Copy everything from "The wings are" down to "also be darkened." in the text on the genus Arctornis, word for word.

> **Extracted text**:
_____
View Image Gallery of Tribe Arctornithini n.

Arctornis Germar

Type species: v-nigrum Fabricius, Europe.

Synonyms: Cassidia Walker (type species obtusa Walker) syn. n.; Chatracharta Walker (type species tortricoides Walker) syn. n.; Ciaca Walker (type species urapterides Walker = rutila Fabricius) syn. n.; Cobanilla Moore (type species marginata Moore) syn. n.; Kanchia Moore (type species subvitrea Walker, India) syn. n.; Lymantralex Collenette (type species heteroides Collenette) syn. n.; Redoa Walker (type species submarginata Walker); Scarpona Walker (type species ennomoides Walker = rutila) syn. n.; Topomesa Walker (type species subinanis Walker = rutila) syn. n.

This genus is extremely diverse in the Oriental tropics, particularly Sundaland, and extends more weakly into the Palaearctic Region and to New Guinea and Australia. Figures in Schintlmeister (1994) suggest that there are at least 46 species in the genus in Sumatra, and the figure for Borneo is approaching twice this. Sketches of the genitalia of unidentified Sumatran species (Schintlmeister, MS) sent to the author have enabled the ranges of some of the new Bornean ones to be extended to Sumatra.

The genus includes as synonyms Redoa, following Heppner & Inoue (1992) and Nielsen, Edwards & Rangsi (1996), and a number of smaller Oriental genera such as Cassidia, Cobanilla, Kanchia, Lymantralex and Scarpona, partly as suggested by Roepke (1948). There are differences in venation across the genus, and there are also some more distinctly (and, in cases, convergently) patterned taxa, but all have the same distinctive features of the male genitalia: an unusual articulated arm, or harpe, often very long and slender, arising from a pocket on the valve sacculus. There may be further ornamentation to the valve margin. The aedeagus is usually short, often flanked by a pair of distinctive lobes or digitate processes. The uncus is variable in form, usually short, broad, sometimes bilobed. The male abdomen has tymbals.

The wings are usually pale-coloured, the majority of the species being satiny white, sometimes with a greenish tinge, or fawn, yellow or shades of brown. The satiny white species often have a rippled effect to the forewing, generated by the distribution and orientation (e.g. ridging) of large, broad scales relative to small, narrow, forked ones (see Holloway (1976)). Sometimes the former are few or absent, giving the wings a translucent appearance. The venation is variable, the forewing with or without an areole, and, when present, variability in how it is formed: the key of Toxopeus (1948) relies particularly on venation characters.

White and pale yellow species are often marked in various ways: rusty brown on the forewing costa, labial palps and frons, and occasionally on the fringes. There may also be a black discal spot, or spots on the legs. The wing veins may also be darkened.
_____
> **Stored data**:
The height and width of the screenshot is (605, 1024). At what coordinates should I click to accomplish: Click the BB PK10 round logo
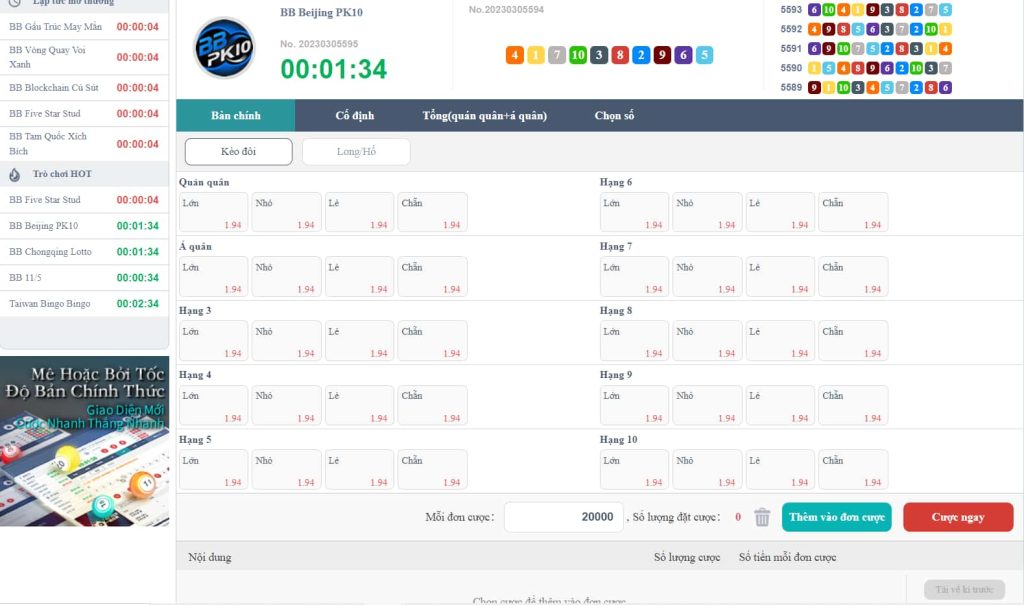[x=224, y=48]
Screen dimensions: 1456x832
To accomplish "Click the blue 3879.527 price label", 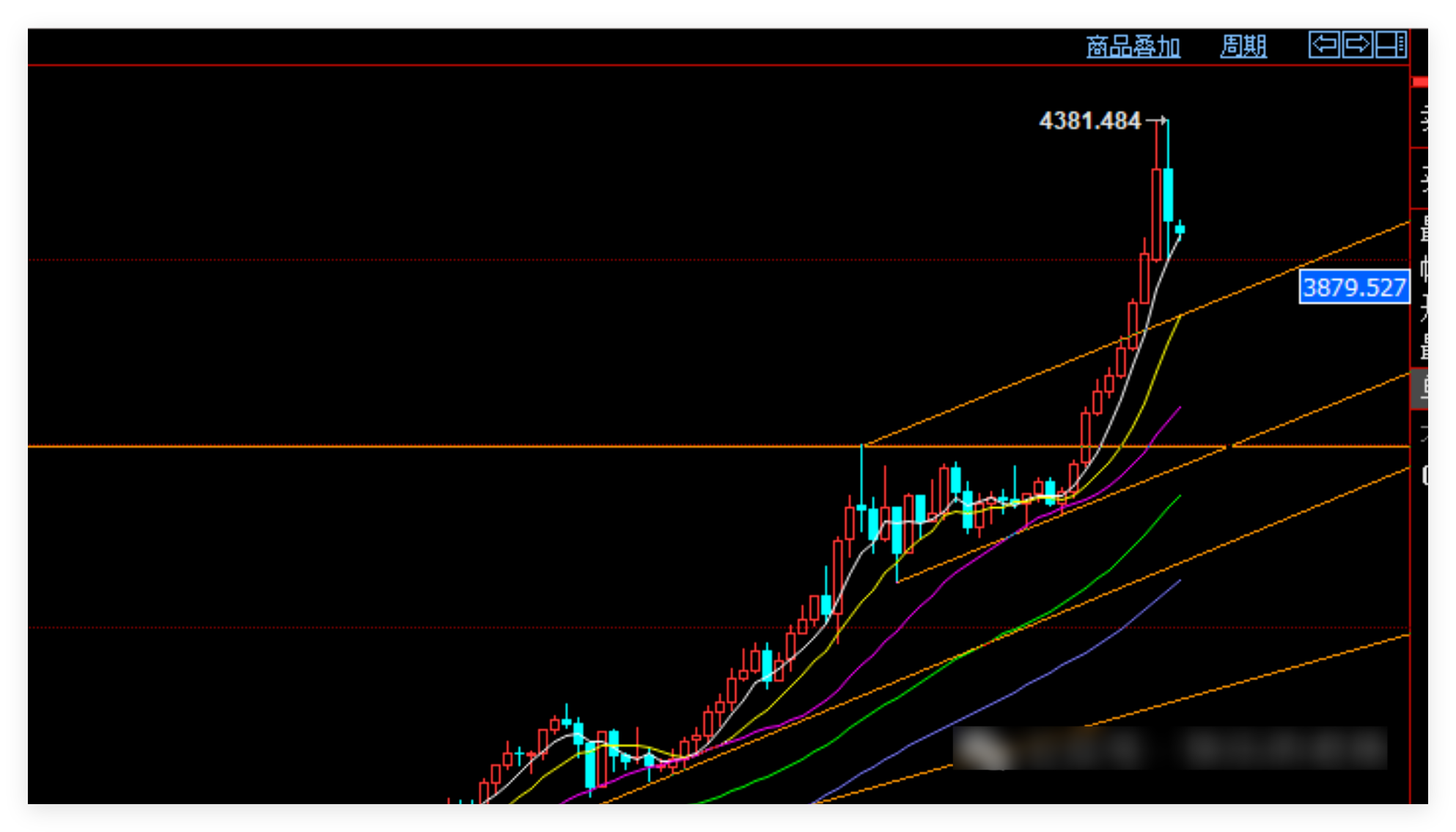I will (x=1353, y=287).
_____
> **Task solution**:
The wings are usually pale-coloured, the majority of the species being satiny white, sometimes with a greenish tinge, or fawn, yellow or shades of brown. The satiny white species often have a rippled effect to the forewing, generated by the distribution and orientation (e.g. ridging) of large, broad scales relative to small, narrow, forked ones (see Holloway (1976)). Sometimes the former are few or absent, giving the wings a translucent appearance. The venation is variable, the forewing with or without an areole, and, when present, variability in how it is formed: the key of Toxopeus (1948) relies particularly on venation characters.

White and pale yellow species are often marked in various ways: rusty brown on the forewing costa, labial palps and frons, and occasionally on the fringes. There may also be a black discal spot, or spots on the legs. The wing veins may also be darkened.